--- Directions ---
The required output is every line from the one with "492x465 pixels." through the final line of the data below, unchanged.

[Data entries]
:::

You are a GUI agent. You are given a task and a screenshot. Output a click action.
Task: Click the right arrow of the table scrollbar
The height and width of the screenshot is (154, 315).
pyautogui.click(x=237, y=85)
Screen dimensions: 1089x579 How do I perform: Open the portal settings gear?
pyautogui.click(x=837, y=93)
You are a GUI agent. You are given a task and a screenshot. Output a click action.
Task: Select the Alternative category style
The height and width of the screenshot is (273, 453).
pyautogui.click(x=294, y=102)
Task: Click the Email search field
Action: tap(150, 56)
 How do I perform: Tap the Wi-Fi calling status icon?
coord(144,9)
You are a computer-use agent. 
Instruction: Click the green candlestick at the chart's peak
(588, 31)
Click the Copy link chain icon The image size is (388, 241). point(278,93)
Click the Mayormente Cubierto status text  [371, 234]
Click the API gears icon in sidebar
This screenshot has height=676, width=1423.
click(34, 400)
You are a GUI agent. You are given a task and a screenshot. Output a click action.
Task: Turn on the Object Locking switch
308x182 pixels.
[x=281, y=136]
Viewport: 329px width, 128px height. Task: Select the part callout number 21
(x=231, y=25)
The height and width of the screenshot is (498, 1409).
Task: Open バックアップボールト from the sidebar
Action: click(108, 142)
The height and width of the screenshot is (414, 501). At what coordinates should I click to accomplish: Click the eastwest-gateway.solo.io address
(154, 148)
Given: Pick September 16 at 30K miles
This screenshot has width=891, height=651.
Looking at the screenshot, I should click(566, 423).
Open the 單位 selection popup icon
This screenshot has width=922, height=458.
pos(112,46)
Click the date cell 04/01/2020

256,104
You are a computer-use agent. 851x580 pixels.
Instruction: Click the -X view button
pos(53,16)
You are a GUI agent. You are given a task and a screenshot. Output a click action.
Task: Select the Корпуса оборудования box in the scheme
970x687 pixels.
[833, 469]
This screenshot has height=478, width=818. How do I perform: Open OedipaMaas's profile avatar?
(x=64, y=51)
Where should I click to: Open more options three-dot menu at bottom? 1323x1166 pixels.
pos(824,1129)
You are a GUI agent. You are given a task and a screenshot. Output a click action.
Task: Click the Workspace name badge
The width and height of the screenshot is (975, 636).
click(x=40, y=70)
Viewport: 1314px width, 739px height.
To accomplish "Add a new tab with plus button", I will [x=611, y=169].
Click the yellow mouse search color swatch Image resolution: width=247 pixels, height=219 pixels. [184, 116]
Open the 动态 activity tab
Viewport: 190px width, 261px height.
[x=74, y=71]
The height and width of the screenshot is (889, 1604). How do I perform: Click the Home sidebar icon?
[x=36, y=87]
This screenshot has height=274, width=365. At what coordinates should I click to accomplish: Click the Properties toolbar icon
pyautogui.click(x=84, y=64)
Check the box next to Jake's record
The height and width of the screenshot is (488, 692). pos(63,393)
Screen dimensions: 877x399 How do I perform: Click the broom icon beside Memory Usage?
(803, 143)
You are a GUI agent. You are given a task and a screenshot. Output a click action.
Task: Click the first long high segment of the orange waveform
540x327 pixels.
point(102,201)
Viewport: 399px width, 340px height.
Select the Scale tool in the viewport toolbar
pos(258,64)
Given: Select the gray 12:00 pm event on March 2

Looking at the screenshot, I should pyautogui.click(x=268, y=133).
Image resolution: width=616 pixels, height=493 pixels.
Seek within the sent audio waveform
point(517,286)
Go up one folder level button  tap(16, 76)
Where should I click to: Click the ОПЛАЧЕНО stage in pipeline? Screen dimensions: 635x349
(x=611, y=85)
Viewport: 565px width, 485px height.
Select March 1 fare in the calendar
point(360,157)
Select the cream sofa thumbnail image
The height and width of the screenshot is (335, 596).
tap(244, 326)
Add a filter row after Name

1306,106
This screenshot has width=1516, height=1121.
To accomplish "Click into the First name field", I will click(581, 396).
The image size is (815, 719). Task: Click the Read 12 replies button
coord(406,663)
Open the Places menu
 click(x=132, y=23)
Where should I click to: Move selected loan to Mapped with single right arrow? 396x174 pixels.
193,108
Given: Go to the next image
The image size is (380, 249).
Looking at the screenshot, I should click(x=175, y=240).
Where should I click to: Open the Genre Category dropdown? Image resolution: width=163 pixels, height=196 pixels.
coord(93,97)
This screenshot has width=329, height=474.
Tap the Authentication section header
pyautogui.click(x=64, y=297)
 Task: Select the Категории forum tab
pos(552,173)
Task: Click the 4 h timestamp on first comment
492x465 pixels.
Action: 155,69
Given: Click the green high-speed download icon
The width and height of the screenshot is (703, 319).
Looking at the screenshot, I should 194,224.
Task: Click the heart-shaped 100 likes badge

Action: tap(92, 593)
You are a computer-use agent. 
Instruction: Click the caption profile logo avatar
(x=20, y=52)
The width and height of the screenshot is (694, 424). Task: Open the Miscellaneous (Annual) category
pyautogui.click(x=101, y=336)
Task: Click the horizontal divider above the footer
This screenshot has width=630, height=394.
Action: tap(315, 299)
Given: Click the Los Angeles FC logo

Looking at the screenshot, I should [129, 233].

:::

--- Response to this exercise ---
492x465 pixels.
Action: 155,69
Given: Click the green high-speed download icon
The width and height of the screenshot is (703, 319).
Looking at the screenshot, I should 194,224.
Task: Click the heart-shaped 100 likes badge

Action: tap(92, 593)
You are a computer-use agent. 
Instruction: Click the caption profile logo avatar
(x=20, y=52)
The width and height of the screenshot is (694, 424). Task: Open the Miscellaneous (Annual) category
pyautogui.click(x=101, y=336)
Task: Click the horizontal divider above the footer
This screenshot has width=630, height=394.
Action: tap(315, 299)
Given: Click the Los Angeles FC logo

Looking at the screenshot, I should [129, 233].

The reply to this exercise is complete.